NATO Common Funds Burdensharing:
Background and Current Issues
Summary
Member states of the North Atlantic Treaty Organization (NATO) contribute to
the activities of the alliance in several ways, the chief of which is through the
deployment of their own armed forces, funded by their national budgets. Certain
commonly conducted activities, however, are paid for out of three NATO-run
budgets. These three accounts — the civil budget, the military budget, and the
security investment program — are funded by individual contributions from the
member states. The countries’ percentage shares of the common funds are
negotiated among the members, and are based upon per capita GDP and several other
factors. The aggregate U.S. share, which has fallen over the past three decades, stood
at 27.4% in 2003. Ten central and eastern European nations were admitted into the
alliance in 1999 and 2004, and several other countries would also like to join. As
NATO expands, it has incurred certain additional costs to accommodate the new
members. These costs are being shared by all, including the new countries. This
report will be updated as events warrant.

Contents
Introduction . . . . . . . . . . . . . . . . . . . . . . . . . . . . . . . . . . . . . . . . . . . . . . . . . . . . . . 1
NATO Civil Budget . . . . . . . . . . . . . . . . . . . . . . . . . . . . . . . . . . . . . . . . . . . . . . . . 1
NATO Military Budget . . . . . . . . . . . . . . . . . . . . . . . . . . . . . . . . . . . . . . . . . . . . . 2
NATO Security Investment Program . . . . . . . . . . . . . . . . . . . . . . . . . . . . . . . . . . . 3
Common Funds Burdensharing Issues . . . . . . . . . . . . . . . . . . . . . . . . . . . . . . . . . . 4
List of Tables
Table 1. NATO Common Funds Cost Shares, 2003 . . . . . . . . . . . . . . . . . . . . . . . 8

NATO Common Funds Burdensharing:
Background and Current Issues
Introduction
Members of the North Atlantic Treaty Organization (NATO) contribute to the
alliance in various ways.
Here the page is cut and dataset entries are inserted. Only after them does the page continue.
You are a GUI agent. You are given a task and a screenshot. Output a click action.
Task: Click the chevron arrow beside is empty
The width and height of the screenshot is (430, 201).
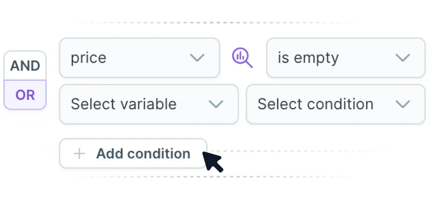click(x=403, y=58)
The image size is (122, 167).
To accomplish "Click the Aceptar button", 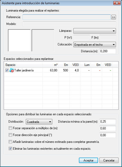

The most significant means by far is through funding, in
their national defense budgets, the deployment of their respective armed forces in
support of NATO missions. In recent years, as the alliance has undertaken
enlargement, current member countries have been providing bilateral assistance to
prospective future members. Defense analysts point out that the NATO allies also
contribute to mutual security in many other ways.1
Several NATO activities, however, are coordinated and conducted by the
alliance’s headquarters in Brussels. These operations are directly funded by three
common accounts: the NATO Military Budget, the NATO Civil Budget, and the
NATO Security Investment Program (NSIP). The funds are maintained by direct
contributions from NATO’s member states. Individual shares of the civil and
military budgets have not been fundamentally changed in decades. The NSIP shares
have been negotiated every few years among the allies based upon gross domestic
product (GDP), per capita GDP, and several other factors.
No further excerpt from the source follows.